*** Opening Records provided ***
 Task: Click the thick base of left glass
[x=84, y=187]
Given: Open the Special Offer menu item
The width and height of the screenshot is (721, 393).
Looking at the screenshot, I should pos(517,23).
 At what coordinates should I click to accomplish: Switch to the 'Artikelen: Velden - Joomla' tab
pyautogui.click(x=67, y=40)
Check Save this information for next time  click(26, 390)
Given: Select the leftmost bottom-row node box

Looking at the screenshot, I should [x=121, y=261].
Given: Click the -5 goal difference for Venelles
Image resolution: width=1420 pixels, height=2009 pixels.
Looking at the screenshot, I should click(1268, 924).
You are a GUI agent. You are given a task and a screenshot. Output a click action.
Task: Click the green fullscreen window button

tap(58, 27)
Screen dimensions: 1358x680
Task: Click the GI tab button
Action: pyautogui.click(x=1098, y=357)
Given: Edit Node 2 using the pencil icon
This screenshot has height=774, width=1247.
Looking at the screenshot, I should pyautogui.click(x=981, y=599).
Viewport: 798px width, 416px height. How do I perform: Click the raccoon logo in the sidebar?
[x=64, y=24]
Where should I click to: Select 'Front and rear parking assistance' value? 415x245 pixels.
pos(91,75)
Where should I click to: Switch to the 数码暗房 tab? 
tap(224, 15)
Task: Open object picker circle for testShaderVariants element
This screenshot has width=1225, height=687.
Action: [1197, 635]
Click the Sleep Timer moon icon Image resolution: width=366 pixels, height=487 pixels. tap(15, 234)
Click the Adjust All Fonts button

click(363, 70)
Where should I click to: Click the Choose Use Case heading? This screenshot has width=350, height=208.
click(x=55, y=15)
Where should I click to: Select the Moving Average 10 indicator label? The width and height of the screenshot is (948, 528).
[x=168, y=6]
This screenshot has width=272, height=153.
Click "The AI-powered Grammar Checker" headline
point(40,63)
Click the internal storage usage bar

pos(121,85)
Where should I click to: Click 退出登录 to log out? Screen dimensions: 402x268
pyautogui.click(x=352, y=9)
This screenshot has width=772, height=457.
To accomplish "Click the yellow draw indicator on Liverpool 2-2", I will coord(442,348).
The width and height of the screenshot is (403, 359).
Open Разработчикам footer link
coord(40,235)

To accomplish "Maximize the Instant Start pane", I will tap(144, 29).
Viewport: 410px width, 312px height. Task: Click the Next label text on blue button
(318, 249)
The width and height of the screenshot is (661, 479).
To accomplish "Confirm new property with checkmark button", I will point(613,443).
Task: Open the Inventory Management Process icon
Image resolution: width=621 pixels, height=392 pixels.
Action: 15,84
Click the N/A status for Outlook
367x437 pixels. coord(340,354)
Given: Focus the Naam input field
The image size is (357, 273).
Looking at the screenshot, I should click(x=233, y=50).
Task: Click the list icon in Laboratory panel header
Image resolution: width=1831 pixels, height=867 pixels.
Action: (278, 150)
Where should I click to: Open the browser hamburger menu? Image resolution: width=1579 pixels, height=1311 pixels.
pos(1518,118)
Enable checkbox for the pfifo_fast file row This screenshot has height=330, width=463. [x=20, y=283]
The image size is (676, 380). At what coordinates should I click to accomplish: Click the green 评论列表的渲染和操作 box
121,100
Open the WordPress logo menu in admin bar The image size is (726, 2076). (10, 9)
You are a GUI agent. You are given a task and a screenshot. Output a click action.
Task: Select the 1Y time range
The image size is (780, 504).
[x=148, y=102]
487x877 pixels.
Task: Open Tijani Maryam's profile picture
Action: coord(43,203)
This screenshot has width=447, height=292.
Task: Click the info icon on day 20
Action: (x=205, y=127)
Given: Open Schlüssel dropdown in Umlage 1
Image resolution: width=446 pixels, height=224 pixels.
*** Closing Records provided ***
Task statement | Restate all of the material, keeping every word intact.

Answer to this problem |
 Task: Click the thick base of left glass
[x=84, y=187]
Given: Open the Special Offer menu item
The width and height of the screenshot is (721, 393).
Looking at the screenshot, I should pos(517,23).
 At what coordinates should I click to accomplish: Switch to the 'Artikelen: Velden - Joomla' tab
pyautogui.click(x=67, y=40)
Check Save this information for next time  click(26, 390)
Given: Select the leftmost bottom-row node box

Looking at the screenshot, I should [x=121, y=261].
Given: Click the -5 goal difference for Venelles
Image resolution: width=1420 pixels, height=2009 pixels.
Looking at the screenshot, I should click(1268, 924).
You are a GUI agent. You are given a task and a screenshot. Output a click action.
Task: Click the green fullscreen window button

tap(58, 27)
Screen dimensions: 1358x680
Task: Click the GI tab button
Action: pyautogui.click(x=1098, y=357)
Given: Edit Node 2 using the pencil icon
This screenshot has height=774, width=1247.
Looking at the screenshot, I should pyautogui.click(x=981, y=599).
Viewport: 798px width, 416px height. How do I perform: Click the raccoon logo in the sidebar?
[x=64, y=24]
Where should I click to: Select 'Front and rear parking assistance' value? 415x245 pixels.
pos(91,75)
Where should I click to: Switch to the 数码暗房 tab? 
tap(224, 15)
Task: Open object picker circle for testShaderVariants element
This screenshot has width=1225, height=687.
Action: [1197, 635]
Click the Sleep Timer moon icon Image resolution: width=366 pixels, height=487 pixels. tap(15, 234)
Click the Adjust All Fonts button

click(363, 70)
Where should I click to: Click the Choose Use Case heading? This screenshot has width=350, height=208.
click(x=55, y=15)
Where should I click to: Select the Moving Average 10 indicator label? The width and height of the screenshot is (948, 528).
[x=168, y=6]
This screenshot has width=272, height=153.
Click "The AI-powered Grammar Checker" headline
point(40,63)
Click the internal storage usage bar

pos(121,85)
Where should I click to: Click 退出登录 to log out? Screen dimensions: 402x268
pyautogui.click(x=352, y=9)
This screenshot has width=772, height=457.
To accomplish "Click the yellow draw indicator on Liverpool 2-2", I will coord(442,348).
The width and height of the screenshot is (403, 359).
Open Разработчикам footer link
coord(40,235)

To accomplish "Maximize the Instant Start pane", I will tap(144, 29).
Viewport: 410px width, 312px height. Task: Click the Next label text on blue button
(318, 249)
The width and height of the screenshot is (661, 479).
To accomplish "Confirm new property with checkmark button", I will point(613,443).
Task: Open the Inventory Management Process icon
Image resolution: width=621 pixels, height=392 pixels.
Action: 15,84
Click the N/A status for Outlook
367x437 pixels. coord(340,354)
Given: Focus the Naam input field
The image size is (357, 273).
Looking at the screenshot, I should click(x=233, y=50).
Task: Click the list icon in Laboratory panel header
Image resolution: width=1831 pixels, height=867 pixels.
Action: (278, 150)
Where should I click to: Open the browser hamburger menu? Image resolution: width=1579 pixels, height=1311 pixels.
pos(1518,118)
Enable checkbox for the pfifo_fast file row This screenshot has height=330, width=463. [x=20, y=283]
The image size is (676, 380). At what coordinates should I click to accomplish: Click the green 评论列表的渲染和操作 box
121,100
Open the WordPress logo menu in admin bar The image size is (726, 2076). (10, 9)
You are a GUI agent. You are given a task and a screenshot. Output a click action.
Task: Select the 1Y time range
The image size is (780, 504).
[x=148, y=102]
487x877 pixels.
Task: Open Tijani Maryam's profile picture
Action: coord(43,203)
This screenshot has width=447, height=292.
Task: Click the info icon on day 20
Action: (x=205, y=127)
Given: Open Schlüssel dropdown in Umlage 1
Image resolution: width=446 pixels, height=224 pixels.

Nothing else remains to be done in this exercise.